[Énoncé 1]
Recopiez le passage du texte sur la carte d'identité de Régine Sobol qui va de « En Juin 1987, donc, en » jusqu'à « et de l'intégration! ».
[Énoncé 2]
Écrivez la suite du texte sur la carte d'identité de Régine Sobol, en partant de sa dernière phrase.

#### Texte source ####

En Juin 1987, donc, en plein procès Barbie, Régine demande le renouvellement de sa carte d'identité arrivée à expiration et se voit opposer un
premier refus de la préfecture du Rhône, malgré tous les justificatifs fournis attestant de l'identité française de Régine Goldkranc, épouse Sobol. la famille sollicite l'intervention de la
Licra, qui, par l'intermédiaire de Maître Jakubowicz, finit par obtenir gain de cause.
Dix ans plus tard , en 1997, le même scénario se reproduit.. Nouveau refus de renouvellement, pour différents prétextes. Cette année-là, c'est par le biais d'une intervention auprès du député du
Rhône, Jean Besson, par ailleurs Vice-président du Conseil Régional de Rhône-Alpes, que le renouvellement de ce précieux et indispensable document peut aboutir, après , tout de même,
l'intervention de trois ministres, dont le celui de l'émigration et de l'intégration!
2008, bis repetitae.. Nouveau refus de renouvellement de carte identité. Cette fois-ci, le prétexte invoqué est la mention de changement de régime matrimonial. Régine Sobol écrit une lettre
ouverte au Président Nicolas Sarkozy, après nouvelle intervention des ministres concernés; elle peut obtenir sa nouvelle carte d'identité.

#### Données affichées ####

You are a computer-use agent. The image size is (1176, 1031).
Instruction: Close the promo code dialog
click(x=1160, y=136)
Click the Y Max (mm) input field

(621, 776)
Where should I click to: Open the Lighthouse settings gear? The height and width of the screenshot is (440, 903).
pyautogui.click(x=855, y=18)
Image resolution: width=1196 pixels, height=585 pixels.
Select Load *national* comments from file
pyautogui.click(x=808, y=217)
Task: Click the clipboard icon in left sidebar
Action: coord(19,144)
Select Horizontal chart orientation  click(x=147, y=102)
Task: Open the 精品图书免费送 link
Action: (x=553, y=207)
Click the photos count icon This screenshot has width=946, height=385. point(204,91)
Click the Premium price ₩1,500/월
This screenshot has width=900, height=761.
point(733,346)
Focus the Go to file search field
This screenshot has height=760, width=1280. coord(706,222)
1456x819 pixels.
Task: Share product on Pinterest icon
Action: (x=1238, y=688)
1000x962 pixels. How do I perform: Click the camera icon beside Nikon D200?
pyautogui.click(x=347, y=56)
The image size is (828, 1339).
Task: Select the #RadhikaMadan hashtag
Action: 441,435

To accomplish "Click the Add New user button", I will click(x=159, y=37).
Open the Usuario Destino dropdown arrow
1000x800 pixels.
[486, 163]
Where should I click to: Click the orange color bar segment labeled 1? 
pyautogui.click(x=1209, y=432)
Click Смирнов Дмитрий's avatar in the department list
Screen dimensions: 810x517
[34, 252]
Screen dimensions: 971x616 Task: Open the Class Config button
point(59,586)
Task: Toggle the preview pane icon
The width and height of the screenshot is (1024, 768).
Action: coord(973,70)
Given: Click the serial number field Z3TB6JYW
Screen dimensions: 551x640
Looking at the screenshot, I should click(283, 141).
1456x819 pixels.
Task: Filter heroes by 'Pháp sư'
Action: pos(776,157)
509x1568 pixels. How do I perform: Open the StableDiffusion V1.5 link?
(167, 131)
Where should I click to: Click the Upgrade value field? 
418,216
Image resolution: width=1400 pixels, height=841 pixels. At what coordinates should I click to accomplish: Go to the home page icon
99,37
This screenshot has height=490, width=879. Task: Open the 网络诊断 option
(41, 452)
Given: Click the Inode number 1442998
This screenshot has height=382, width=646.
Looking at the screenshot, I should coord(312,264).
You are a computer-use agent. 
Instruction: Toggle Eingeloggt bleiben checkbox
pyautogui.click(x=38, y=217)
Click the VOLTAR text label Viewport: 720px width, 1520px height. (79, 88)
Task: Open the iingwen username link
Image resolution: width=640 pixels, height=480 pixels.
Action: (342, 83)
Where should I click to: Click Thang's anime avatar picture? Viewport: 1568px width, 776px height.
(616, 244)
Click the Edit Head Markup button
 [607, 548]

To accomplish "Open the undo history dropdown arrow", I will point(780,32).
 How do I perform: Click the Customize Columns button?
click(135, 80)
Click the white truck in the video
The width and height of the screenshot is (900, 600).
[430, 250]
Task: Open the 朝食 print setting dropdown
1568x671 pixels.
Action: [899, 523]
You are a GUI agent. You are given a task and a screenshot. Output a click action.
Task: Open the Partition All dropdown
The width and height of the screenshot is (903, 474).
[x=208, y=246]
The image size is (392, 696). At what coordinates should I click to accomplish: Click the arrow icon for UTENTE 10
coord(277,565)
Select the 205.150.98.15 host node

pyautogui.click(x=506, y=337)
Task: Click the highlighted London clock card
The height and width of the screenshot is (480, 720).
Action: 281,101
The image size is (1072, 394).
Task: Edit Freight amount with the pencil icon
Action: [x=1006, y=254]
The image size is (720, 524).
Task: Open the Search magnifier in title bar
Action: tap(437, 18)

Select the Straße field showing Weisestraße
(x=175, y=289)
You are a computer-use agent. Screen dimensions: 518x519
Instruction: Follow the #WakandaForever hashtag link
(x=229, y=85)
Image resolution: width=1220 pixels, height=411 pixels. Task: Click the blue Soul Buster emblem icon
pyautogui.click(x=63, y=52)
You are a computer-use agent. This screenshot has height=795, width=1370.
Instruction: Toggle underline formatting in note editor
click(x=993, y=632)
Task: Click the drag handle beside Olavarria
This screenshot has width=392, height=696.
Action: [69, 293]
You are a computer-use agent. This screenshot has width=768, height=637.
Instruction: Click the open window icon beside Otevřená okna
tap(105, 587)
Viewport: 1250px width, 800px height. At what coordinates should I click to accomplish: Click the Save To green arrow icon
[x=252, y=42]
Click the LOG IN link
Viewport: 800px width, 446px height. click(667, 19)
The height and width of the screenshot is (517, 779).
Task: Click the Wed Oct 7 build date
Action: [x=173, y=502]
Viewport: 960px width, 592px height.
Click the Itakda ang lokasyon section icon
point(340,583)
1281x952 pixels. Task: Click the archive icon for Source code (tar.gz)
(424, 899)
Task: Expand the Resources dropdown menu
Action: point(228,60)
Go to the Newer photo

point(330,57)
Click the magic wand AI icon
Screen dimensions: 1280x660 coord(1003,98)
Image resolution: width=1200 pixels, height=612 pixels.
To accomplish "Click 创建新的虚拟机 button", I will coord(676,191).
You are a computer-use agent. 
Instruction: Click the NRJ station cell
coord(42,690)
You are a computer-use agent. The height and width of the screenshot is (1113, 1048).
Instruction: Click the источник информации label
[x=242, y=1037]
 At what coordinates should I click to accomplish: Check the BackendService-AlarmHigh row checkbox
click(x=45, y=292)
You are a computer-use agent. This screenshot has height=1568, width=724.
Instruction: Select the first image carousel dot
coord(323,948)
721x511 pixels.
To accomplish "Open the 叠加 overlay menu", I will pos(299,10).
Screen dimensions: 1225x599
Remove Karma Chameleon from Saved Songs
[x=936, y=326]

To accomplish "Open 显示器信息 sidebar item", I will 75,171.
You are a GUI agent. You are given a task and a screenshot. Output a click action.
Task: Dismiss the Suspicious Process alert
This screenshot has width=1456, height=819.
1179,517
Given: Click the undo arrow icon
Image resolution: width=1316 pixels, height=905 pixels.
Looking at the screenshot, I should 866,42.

####

[Votre réponse 1]
En Juin 1987, donc, en plein procès Barbie, Régine demande le renouvellement de sa carte d'identité arrivée à expiration et se voit opposer un
premier refus de la préfecture du Rhône, malgré tous les justificatifs fournis attestant de l'identité française de Régine Goldkranc, épouse Sobol. la famille sollicite l'intervention de la
Licra, qui, par l'intermédiaire de Maître Jakubowicz, finit par obtenir gain de cause.
Dix ans plus tard , en 1997, le même scénario se reproduit.. Nouveau refus de renouvellement, pour différents prétextes. Cette année-là, c'est par le biais d'une intervention auprès du député du
Rhône, Jean Besson, par ailleurs Vice-président du Conseil Régional de Rhône-Alpes, que le renouvellement de ce précieux et indispensable document peut aboutir, après , tout de même,
l'intervention de trois ministres, dont le celui de l'émigration et de l'intégration!

[Votre réponse 2]
Le dernier épisode de ce psychodrame a eu lieu en décembre 2012. Régine demande le renouvellement de son passeport à la Mairie de Saint Genis Laval, où elle réside. Elle se voit opposer un refus de la mairie de présenter le dossier à la Préfecture pour le motif suivant: " l’époux décédé de madame Sobol avait été adopté en 1990 par son beau père. Sur l'acte de naissance de Régine, il devait être porté la mention "épouse Sobol Swornik". Sur la carte d’identité renouvelée en 2008, il avait été simplement fait mention du nom de « Régine Goldkranc épouse Sobol » au lieu de « Epouse Sobol Swornik ».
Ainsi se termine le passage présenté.